It is apparent from the record, however, that subpoenas are not necessary to conduct the deposition of these five witnesses. "If the person to be deposed is a party to the action, or an officer, director, or managing agent of a party to the action, a subpoena is not required and a notice is sufficient to require his attendance. If the deponent is not a party and does not consent to attend, then his attendance can be compelled only by a subpoena issued under Fed.R.Civ.P. 45." Trans Pacific , 136 F.R.D. at 392 (citation omitted); see also Fed.R.Civ.P. 37(d)(1)(A)(i) ("The court... may, on motion, order sanctions if... a party or a party's officer, director, or managing agent... fails, after being served with proper notice, to appear for that person's deposition....").
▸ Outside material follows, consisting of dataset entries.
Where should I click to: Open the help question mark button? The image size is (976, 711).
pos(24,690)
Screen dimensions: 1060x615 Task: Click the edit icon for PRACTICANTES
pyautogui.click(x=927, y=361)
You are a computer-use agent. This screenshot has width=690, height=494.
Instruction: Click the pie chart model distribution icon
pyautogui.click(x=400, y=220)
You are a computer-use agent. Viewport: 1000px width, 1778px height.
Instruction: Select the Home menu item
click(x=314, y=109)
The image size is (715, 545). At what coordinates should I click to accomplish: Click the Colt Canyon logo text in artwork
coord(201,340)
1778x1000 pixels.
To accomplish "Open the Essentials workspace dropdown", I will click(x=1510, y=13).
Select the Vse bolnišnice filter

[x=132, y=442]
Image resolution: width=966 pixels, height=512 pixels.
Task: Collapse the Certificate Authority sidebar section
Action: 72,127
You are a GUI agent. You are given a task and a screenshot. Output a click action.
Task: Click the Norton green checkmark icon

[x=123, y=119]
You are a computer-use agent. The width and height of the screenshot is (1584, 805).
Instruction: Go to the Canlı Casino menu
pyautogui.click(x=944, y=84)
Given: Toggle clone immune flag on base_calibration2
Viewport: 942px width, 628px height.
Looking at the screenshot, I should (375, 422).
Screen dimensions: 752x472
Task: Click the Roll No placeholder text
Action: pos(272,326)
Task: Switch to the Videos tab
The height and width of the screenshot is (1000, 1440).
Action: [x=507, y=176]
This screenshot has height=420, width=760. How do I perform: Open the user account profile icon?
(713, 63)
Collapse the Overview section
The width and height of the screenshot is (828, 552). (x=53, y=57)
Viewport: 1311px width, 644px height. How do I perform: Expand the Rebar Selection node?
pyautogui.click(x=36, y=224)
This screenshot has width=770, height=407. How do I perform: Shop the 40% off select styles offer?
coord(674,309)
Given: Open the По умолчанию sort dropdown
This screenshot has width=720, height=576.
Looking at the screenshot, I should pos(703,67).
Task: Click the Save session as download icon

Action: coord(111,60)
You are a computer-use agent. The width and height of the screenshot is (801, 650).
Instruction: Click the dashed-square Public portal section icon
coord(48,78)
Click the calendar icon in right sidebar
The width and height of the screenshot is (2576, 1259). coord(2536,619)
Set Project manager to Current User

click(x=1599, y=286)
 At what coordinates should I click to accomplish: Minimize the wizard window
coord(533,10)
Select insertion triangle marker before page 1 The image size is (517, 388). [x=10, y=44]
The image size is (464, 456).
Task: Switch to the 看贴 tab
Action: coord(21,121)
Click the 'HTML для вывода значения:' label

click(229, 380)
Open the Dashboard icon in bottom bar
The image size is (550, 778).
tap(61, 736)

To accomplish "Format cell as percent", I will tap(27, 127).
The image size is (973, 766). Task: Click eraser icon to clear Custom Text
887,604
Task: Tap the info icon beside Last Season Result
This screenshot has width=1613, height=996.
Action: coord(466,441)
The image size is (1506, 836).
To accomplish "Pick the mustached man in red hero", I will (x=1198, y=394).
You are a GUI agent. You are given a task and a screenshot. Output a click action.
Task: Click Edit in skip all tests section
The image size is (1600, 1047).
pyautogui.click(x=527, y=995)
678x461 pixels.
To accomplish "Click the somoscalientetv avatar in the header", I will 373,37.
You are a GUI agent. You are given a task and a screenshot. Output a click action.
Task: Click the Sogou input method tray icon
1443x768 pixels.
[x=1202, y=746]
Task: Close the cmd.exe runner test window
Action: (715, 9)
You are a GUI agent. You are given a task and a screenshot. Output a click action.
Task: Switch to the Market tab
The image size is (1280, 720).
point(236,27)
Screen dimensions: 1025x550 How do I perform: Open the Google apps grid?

Smyer is the Provost, or chief academic officer, of Bucknell University. There is simply no question that he is an officer of a party, and thus no subpoena is necessary to require Smyer to appear for deposition.
The status of Faden, Hiller, Mickanis, and Hopple is less clear, but discernible nonetheless. Faden and Hiller are faculty members, Mickanis is an events manager, and Hopple is an associate registrar. In the present context, based on the limited information available to the Court, it is appropriate to treat them as "managing agents" of the University.
Although the law provides no clear definition of "managing agent, " it is generally understood as an individual "invested by the corporation with general powers to exercise his judgment and discretion in dealing with corporate matters." To determine whether an employee is a managing agent, courts consider whether the individual is: "(1) invested with power to exercise his discretion and judgment in dealing with corporate matter, (2) can be depended upon to carry out employer's direction to give required testimony, and (3) has an alignment of interests with the corporation rather than one of the other parties." This determination does not require an individual to possess general discretionary powers, but, rather, should be dependent "largely on functions, responsibilities and authority of the individual involved respecting the subject matters of the litigation."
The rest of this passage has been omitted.